It’s three hours into a walking tour in the old town section of the German town of Mainz, and we’re lost again. My wife and I have tried to navigate our way to St. Stephan’s church, and we’ve already had the map out a half-dozen times.
The early part of our walk was more successful. We headed off to see the open air market and the Dom, or main cathedral in the old town. As it’s the largest building in the area it’s pretty easy to find. The inside’s pretty impressive too, which of course is the point…
There are a couple more highlights we were interested in chasing down: the Gutenberg museum and St. Stephan’s. Breaking out the walking map, it appears the way to St. Stephan’s was on the opposite side of the Dom, so we began our meander.
Mainz has been around for a long time. It was originally founded by the Roman army and called Mogontiacum, perhaps as early as 12 or 13 BC. Over the years the Romans and various Germanic tribes tussled over the area, but since the maze that caused our confusion seemed to center around the Dom, we’ll figure that part of town was built in the 12th and 13th centuries around the church.
City planning back in those days probably had more to do with who could afford to acquire given chunks of land of various sizes and shapes and build on them than laying out a nice geometric grid. As the layout evolved organically, when we went around the Dom to head off to St. Stephan’s, choosing which side street to take was a tad confusing, especially as some of them didn’t appear on our walking map. Our decision was delayed when we stumbled onto the Gutenberg museum.
Perhaps stumbled through the Gutenberg museum might be a better description. By this time we were feeling the full effects of jet lag. We’d arrived in Frankfurt that morning on the red-eye from Atlanta, and transferred to Mainz with the afternoon free for exploring. Because of timing and the time difference between our origin in Portland Oregon and German time, sleeping on the red-eye defied attempts. By the time we hit the Gutenberg we’d been awake nearly 24 hours. The nice, quiet, low light displays in the museum also acted as an effective soporific.
BTW, for those for whom the concept of “book” or “printed hardcopy” is terribly old-fashioned and have no clue of who Gutenberg was, he’s the dude who introduced the printing press to Europe. Before then all books were hand transcribed. Check this blurb from Wikipedia:
Johannes Gensfleisch zur Laden zum Gutenberg(c. 1398 – February 3, 1468) was a German blacksmith, goldsmith, printer, and publisher who introduced printing to Europe. His introduction of mechanical movable type printing to Europe started the Printing Revolution and is widely regarded as the most important event of the modern period. It played a key role in the development of the Renaissance, Reformation, the Age of Enlightenment, and the Scientific revolution and laid the material basis for the modern knowledge-based economy and the spread of learning to the masses.

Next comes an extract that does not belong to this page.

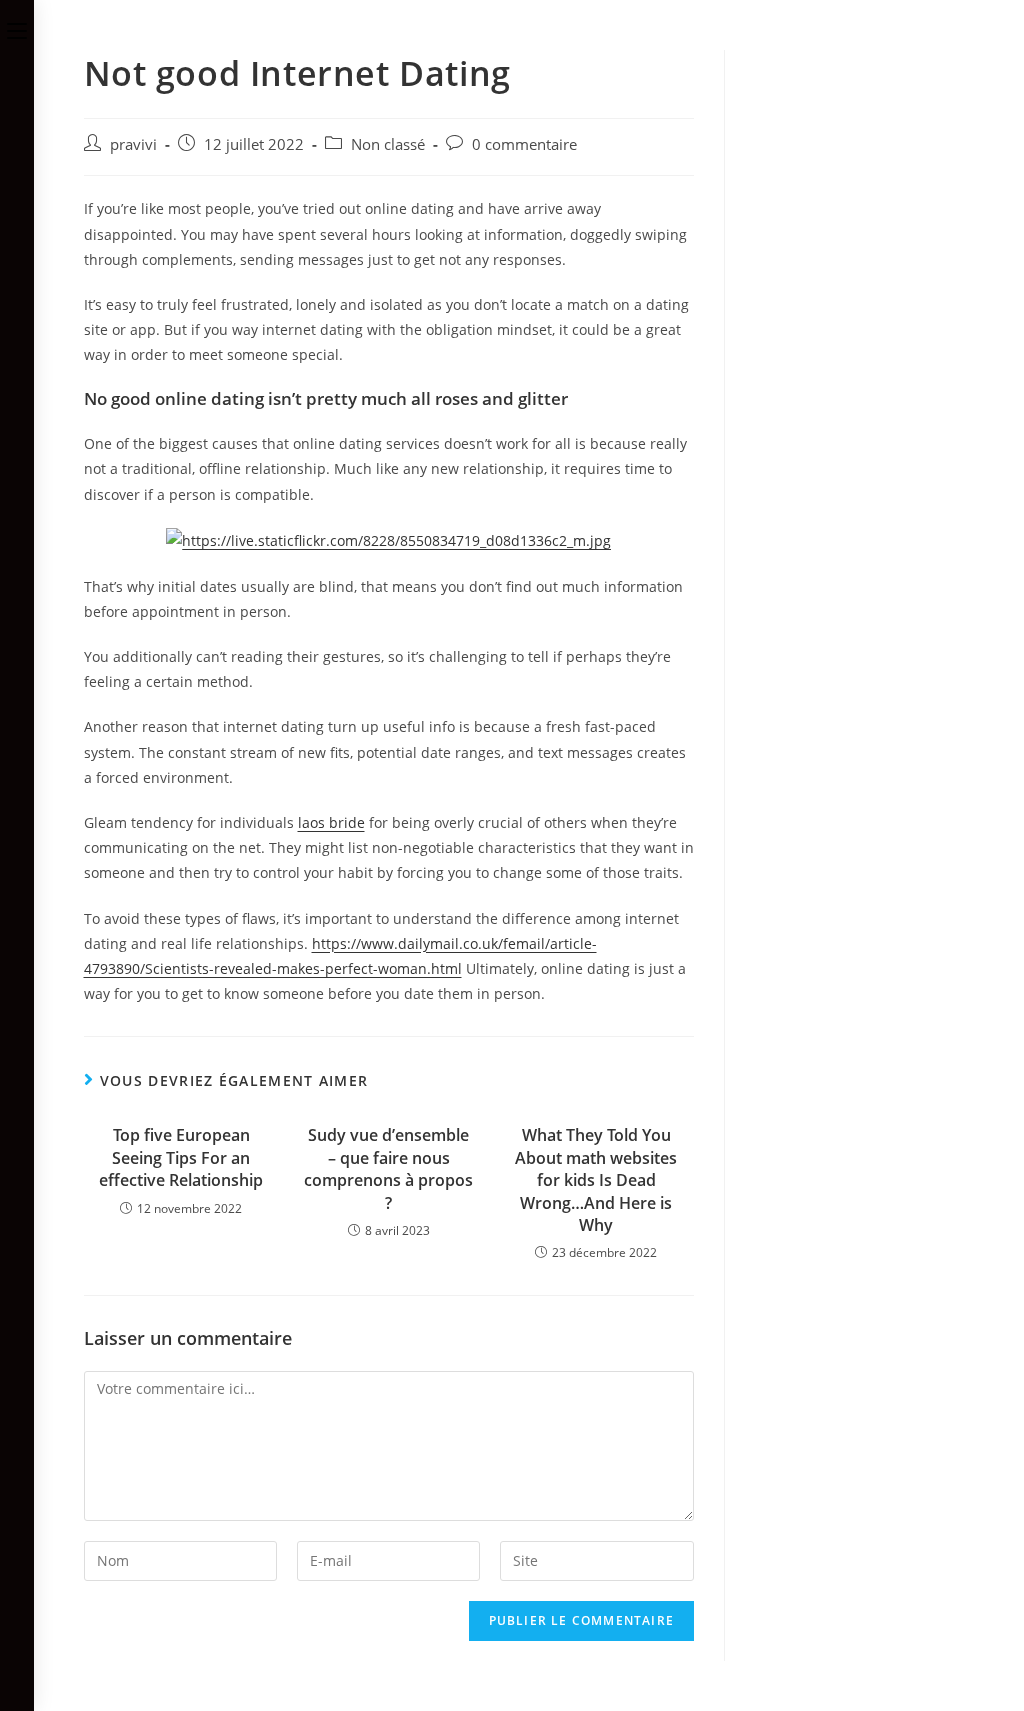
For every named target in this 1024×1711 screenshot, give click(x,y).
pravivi (133, 144)
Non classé (388, 144)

The museum showed a history and progression of printing presses in general, including the Asian methods and influences. There were also some samples of the old books, both hand transcribed and printed on the old presses. Gutenberg started his revolution around 1439.
After exiting the museum, we still wanted to find St. Stephan’s. The challenge of finding the right side streets remained, and due to the layout zigging and zagging was required. Due to our zombie like state zigging and zagging were about all we could do, we just needed to match up the correct zigs and zags.
After going the wrong direction entirely and ending up at the river, we broke out the map (again), backtracked, and I finally resorted to the compass app on my smart phone. Between that and more references to the walking map we finally found St. Stephan’s.
So what’s the big deal about St. Stephan’s that we went on such a grand, confused meander? Ambience and stained glass windows by Marc Chagall.
It was time to find our way back to the hotel, meet our guide and the folks we’d hang out with for the next 10 days, and have diner. Afterwards we walked along the riverside, joining the locals on the promenade. A rainbow provided a nice omen for a good trip.
As it turns out, Mainz is not German for maze. It’s not even pronounced the same. Until the twentieth century, Mainz was usually referred to in English as Mayence, which reflects the pronunciation.
But, if you go through the maze that is old Mainz, you may well end up amazed.